[Records for this exercise Boundary: Start]

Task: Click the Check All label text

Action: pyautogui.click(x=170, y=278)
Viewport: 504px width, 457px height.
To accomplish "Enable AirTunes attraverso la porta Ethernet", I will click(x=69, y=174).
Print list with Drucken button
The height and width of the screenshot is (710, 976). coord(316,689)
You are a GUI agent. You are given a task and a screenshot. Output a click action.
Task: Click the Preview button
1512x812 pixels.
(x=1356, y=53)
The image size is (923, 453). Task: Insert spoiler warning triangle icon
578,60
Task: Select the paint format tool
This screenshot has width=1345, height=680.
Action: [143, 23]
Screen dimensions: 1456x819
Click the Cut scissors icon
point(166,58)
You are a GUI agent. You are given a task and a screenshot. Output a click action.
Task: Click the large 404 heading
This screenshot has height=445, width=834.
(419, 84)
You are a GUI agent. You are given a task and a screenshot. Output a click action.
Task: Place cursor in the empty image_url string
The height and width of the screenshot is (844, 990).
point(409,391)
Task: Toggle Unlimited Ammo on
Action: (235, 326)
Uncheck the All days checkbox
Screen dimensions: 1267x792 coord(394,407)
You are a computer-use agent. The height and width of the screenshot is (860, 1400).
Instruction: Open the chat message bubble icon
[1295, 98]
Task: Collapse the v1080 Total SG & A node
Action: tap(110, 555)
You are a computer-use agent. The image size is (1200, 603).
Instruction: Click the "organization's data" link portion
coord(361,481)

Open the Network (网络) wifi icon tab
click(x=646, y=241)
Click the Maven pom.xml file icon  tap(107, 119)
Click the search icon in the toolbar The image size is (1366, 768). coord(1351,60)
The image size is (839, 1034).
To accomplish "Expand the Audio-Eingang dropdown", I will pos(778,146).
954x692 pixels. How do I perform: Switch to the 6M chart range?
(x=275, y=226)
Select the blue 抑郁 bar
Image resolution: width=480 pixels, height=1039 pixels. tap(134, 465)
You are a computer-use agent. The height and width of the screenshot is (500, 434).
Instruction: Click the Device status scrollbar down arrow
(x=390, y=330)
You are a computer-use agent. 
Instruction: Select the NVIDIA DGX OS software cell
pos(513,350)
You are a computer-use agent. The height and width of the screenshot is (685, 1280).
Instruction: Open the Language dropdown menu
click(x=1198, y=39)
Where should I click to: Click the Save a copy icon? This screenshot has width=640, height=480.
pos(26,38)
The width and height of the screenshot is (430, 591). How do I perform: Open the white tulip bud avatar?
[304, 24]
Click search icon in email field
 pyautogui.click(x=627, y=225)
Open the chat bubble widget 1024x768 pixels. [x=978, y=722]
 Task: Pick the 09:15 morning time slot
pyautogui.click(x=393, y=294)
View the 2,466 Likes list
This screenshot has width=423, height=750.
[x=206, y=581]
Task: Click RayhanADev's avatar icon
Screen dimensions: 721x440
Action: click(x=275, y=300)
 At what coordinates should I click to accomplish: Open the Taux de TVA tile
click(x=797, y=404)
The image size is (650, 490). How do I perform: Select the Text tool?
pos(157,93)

[Records for this exercise Boundary: End]

Exercise goal. Your reply should be all of the data, returned exactly.

Response to the task.
Task: Click the Check All label text

Action: pyautogui.click(x=170, y=278)
Viewport: 504px width, 457px height.
To accomplish "Enable AirTunes attraverso la porta Ethernet", I will click(x=69, y=174).
Print list with Drucken button
The height and width of the screenshot is (710, 976). coord(316,689)
You are a GUI agent. You are given a task and a screenshot. Output a click action.
Task: Click the Preview button
1512x812 pixels.
(x=1356, y=53)
The image size is (923, 453). Task: Insert spoiler warning triangle icon
578,60
Task: Select the paint format tool
This screenshot has width=1345, height=680.
Action: [143, 23]
Screen dimensions: 1456x819
Click the Cut scissors icon
point(166,58)
You are a GUI agent. You are given a task and a screenshot. Output a click action.
Task: Click the large 404 heading
This screenshot has height=445, width=834.
(419, 84)
You are a GUI agent. You are given a task and a screenshot. Output a click action.
Task: Place cursor in the empty image_url string
The height and width of the screenshot is (844, 990).
point(409,391)
Task: Toggle Unlimited Ammo on
Action: (235, 326)
Uncheck the All days checkbox
Screen dimensions: 1267x792 coord(394,407)
You are a computer-use agent. The height and width of the screenshot is (860, 1400).
Instruction: Open the chat message bubble icon
[1295, 98]
Task: Collapse the v1080 Total SG & A node
Action: tap(110, 555)
You are a computer-use agent. The image size is (1200, 603).
Instruction: Click the "organization's data" link portion
coord(361,481)

Open the Network (网络) wifi icon tab
click(x=646, y=241)
Click the Maven pom.xml file icon  tap(107, 119)
Click the search icon in the toolbar The image size is (1366, 768). coord(1351,60)
The image size is (839, 1034).
To accomplish "Expand the Audio-Eingang dropdown", I will pos(778,146).
954x692 pixels. How do I perform: Switch to the 6M chart range?
(x=275, y=226)
Select the blue 抑郁 bar
Image resolution: width=480 pixels, height=1039 pixels. tap(134, 465)
You are a computer-use agent. The height and width of the screenshot is (500, 434).
Instruction: Click the Device status scrollbar down arrow
(x=390, y=330)
You are a computer-use agent. 
Instruction: Select the NVIDIA DGX OS software cell
pos(513,350)
You are a computer-use agent. The height and width of the screenshot is (685, 1280).
Instruction: Open the Language dropdown menu
click(x=1198, y=39)
Where should I click to: Click the Save a copy icon? This screenshot has width=640, height=480.
pos(26,38)
The width and height of the screenshot is (430, 591). How do I perform: Open the white tulip bud avatar?
[304, 24]
Click search icon in email field
 pyautogui.click(x=627, y=225)
Open the chat bubble widget 1024x768 pixels. [x=978, y=722]
 Task: Pick the 09:15 morning time slot
pyautogui.click(x=393, y=294)
View the 2,466 Likes list
This screenshot has width=423, height=750.
[x=206, y=581]
Task: Click RayhanADev's avatar icon
Screen dimensions: 721x440
Action: click(x=275, y=300)
 At what coordinates should I click to accomplish: Open the Taux de TVA tile
click(x=797, y=404)
The image size is (650, 490). How do I perform: Select the Text tool?
pos(157,93)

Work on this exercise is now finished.